The delightful — or annoying, depending on your point of view — thing about a Jim Cummings project is, for better or worse, you are coming to the Jim Cummings show to watch Jim Cummings get his Jim Cummings on. As tautological as that may sound, it’s a testament to the singularly manic force that Cummings brings to his screen presence. He is able to write and direct himself as instantly memorable characters that are just that little bit extra in films such as Thunder Road and The Wolf of Snow Hollow, awkwardly heightened but never so much that they feel unrealistic for their settings. 

Such is the case once more with The Beta Test, though this instance finds Cummings collaborating on writing and directing duties with PJ McCabe. Whatever McCabe’s contributions, however, this is still primarily a vehicle for Cummings to give a neurotic, unhinged lead performance, this time in a more notably coked up manner reminiscent of American Psycho.

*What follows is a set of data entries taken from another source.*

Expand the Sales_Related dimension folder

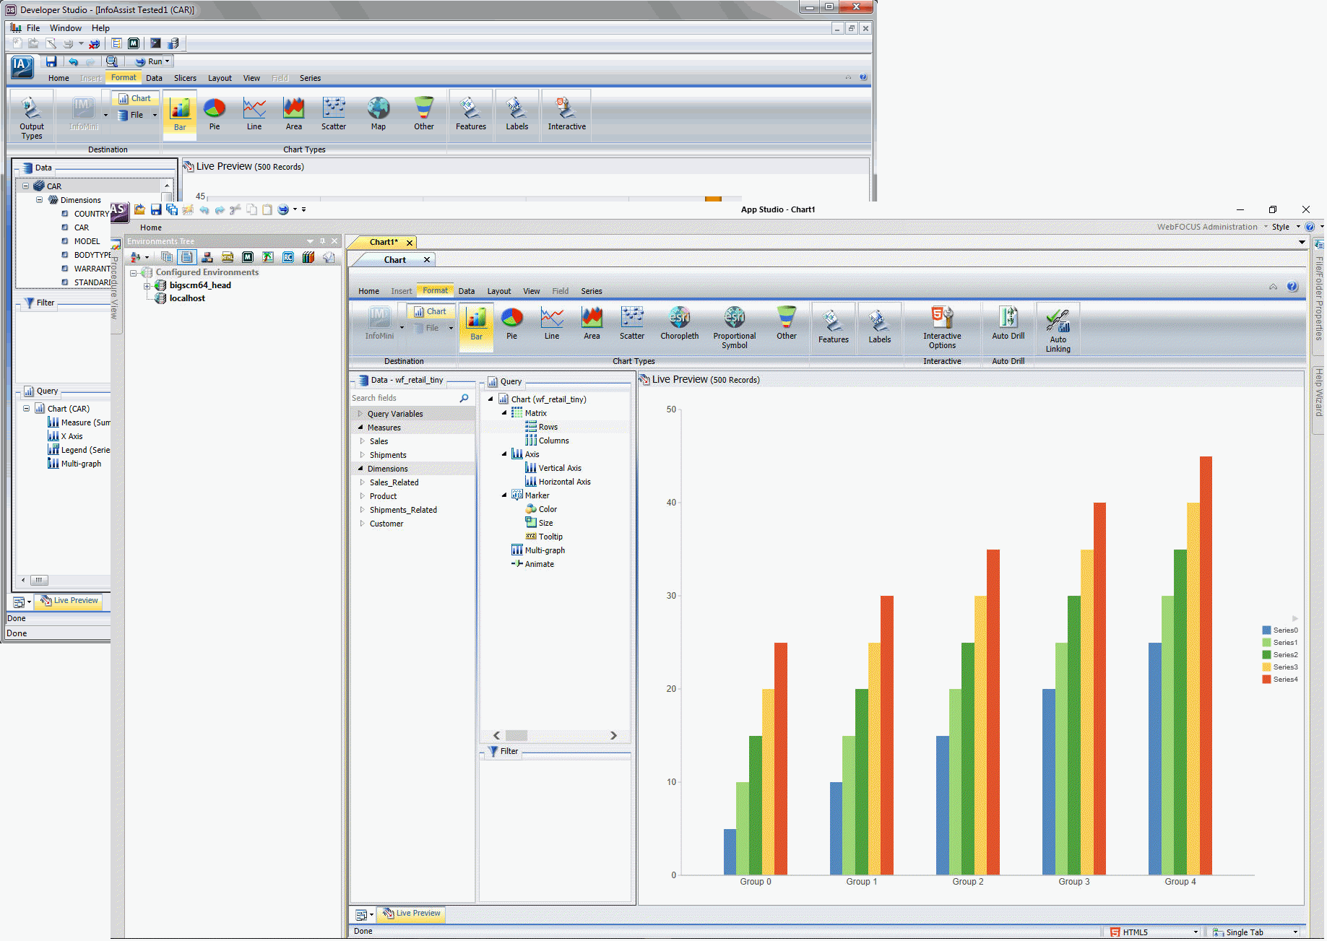362,482
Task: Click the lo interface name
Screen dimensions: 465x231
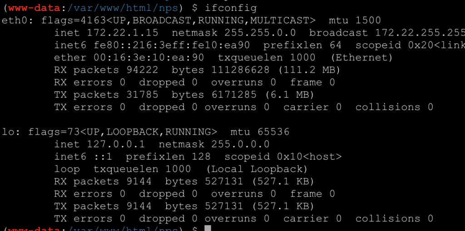Action: click(x=8, y=132)
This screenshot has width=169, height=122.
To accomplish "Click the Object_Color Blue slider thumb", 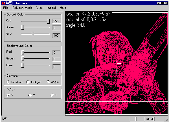I will coord(33,34).
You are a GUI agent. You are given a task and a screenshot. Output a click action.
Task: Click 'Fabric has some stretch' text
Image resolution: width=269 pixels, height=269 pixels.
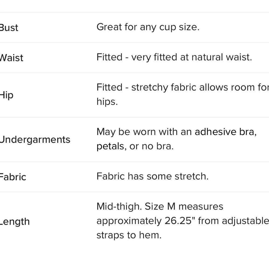point(152,176)
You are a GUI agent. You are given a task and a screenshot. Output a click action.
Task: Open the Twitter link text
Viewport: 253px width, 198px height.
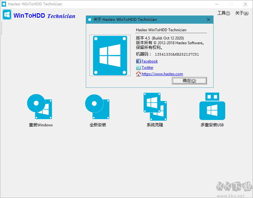click(148, 68)
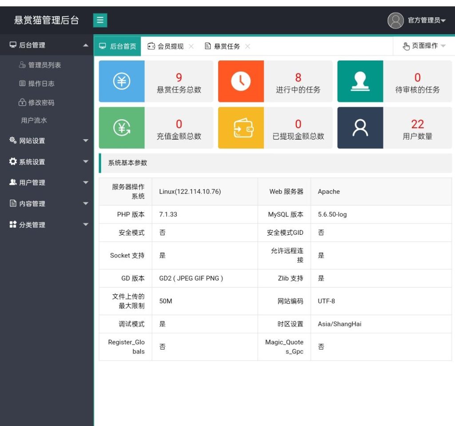This screenshot has height=426, width=455.
Task: Open 操作日志 in the sidebar
Action: click(x=41, y=84)
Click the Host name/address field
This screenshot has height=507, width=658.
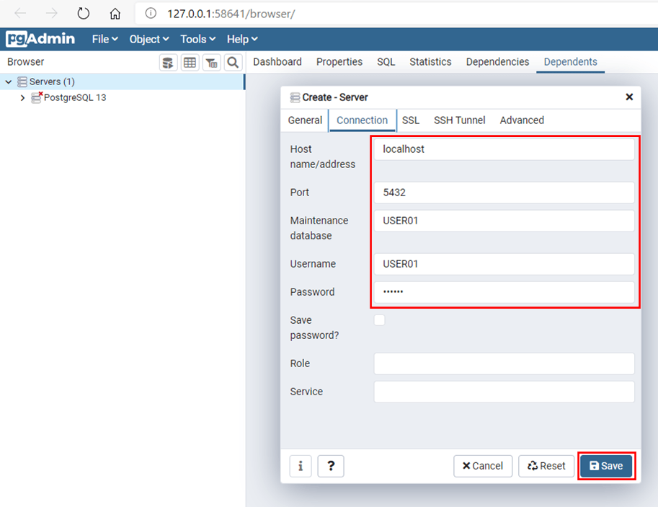(x=504, y=149)
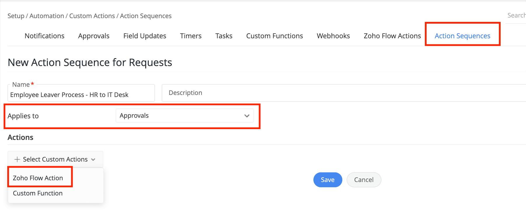The width and height of the screenshot is (526, 215).
Task: Choose Custom Function from the list
Action: [x=38, y=193]
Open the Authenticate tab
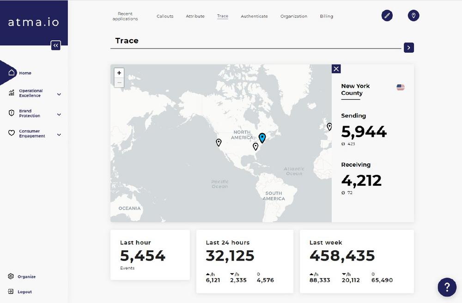This screenshot has height=303, width=462. pos(254,16)

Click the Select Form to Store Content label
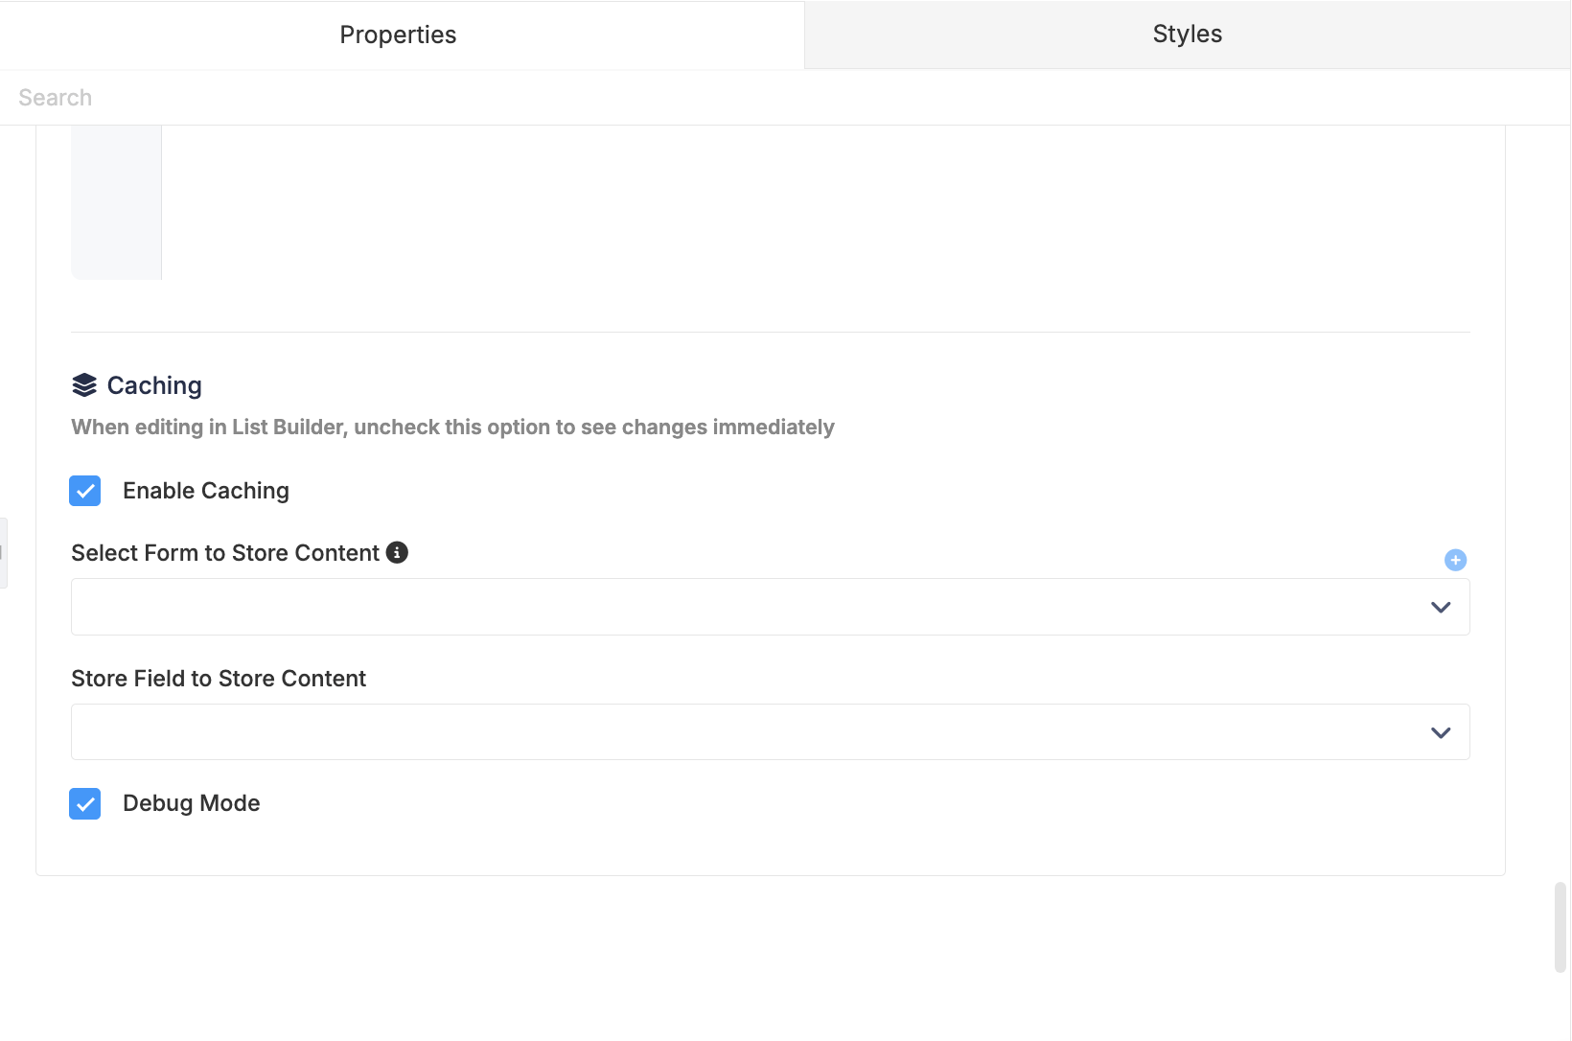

Cummings stars as Jordan, a talent agent at a failing agency who grits his teeth in an over-whitened smile and casually lets potential clients know about his debilitating ulcer as he tries to sell them on IP packaging, whatever that made-up concept may actually mean. Jordan’s life changes, however, when he receives an embossed purple envelope in the mail, letting him know that he has been invited to a consequence-free sexual encounter with the woman of his dreams. Despite being engaged to the love of his life (Virginia Newcomb), Jordan accepts the offer and meets up with his mystery lover, blindfolded, in a hotel room. As the guilt eats away at him, he starts an investigation to uncover the origin of the letter, its purpose and its connection to a string of domestic murders around Los Angeles.

The Beta Test feels a lot like two discordant ideas for a film narrative unceremoniously smooshed together, so it’s somewhat unsurprising that the two halves don’t play terribly well with one another. 

The stronger half is the character study of Cummings’ lead, deconstructing the fast-talking talent agent as a comically image-obsessed liar with a fixation on sex and material wealth that are just out of his reach. Cummings’ performance is hilarious as he continually fails to schmooze his way through situations, often relying on pure threatening force and defeated resignation once his marks recognize that he has nothing to back up his bravado. However, he’s a sympathetic figure, since he buys into the lies of his flimsy industry and views wealth and fame as end-goals for happiness, even as his fiancée struggles to get him to turn off his hustle so they can have a genuine relationship and his best friend (played by McCabe) better manages a work-life balance to greater overall success.

The film falters, however, as it investigates the mechanics of the mysterious purple envelope. It never quite comes together as a coherent statement of the social phenomena it portrays, dipping its toes into a sort of Black Mirror scenario without tying that idea very well into how Jordan’s life falls apart. The purple envelope functions perfectly well as an inciting incident for Jordan’s voyage into the gaping maw of his own hollow existence, but the eventual exploration of online identity and data-scraping that accompanies it feels tacked on, like an idea that might have been better explored without a Jim Cummings performance sucking all the oxygen out of the room.

If it hasn’t been hammered home by now, your enjoyment of The Beta Test is almost entirely dependent on how you view Jim Cummings as a performative personality. His charisma is both the film’s greatest strength and biggest weakness, such an all-encompassing force that plot foibles are either forgivable for his entertainment value or made more grating for how he takes screen economy away from supporting elements. For my money, it’s a worthwhile time — occasionally hilarious, but nowhere near as insightful as it thinks it is or wishes it were. Sometimes a singular performance is all you need to hold a film up. And as with any Jim Cummings performance, you know exactly what you’re in for.

The Beta Test releases on VOD on Nov. 5.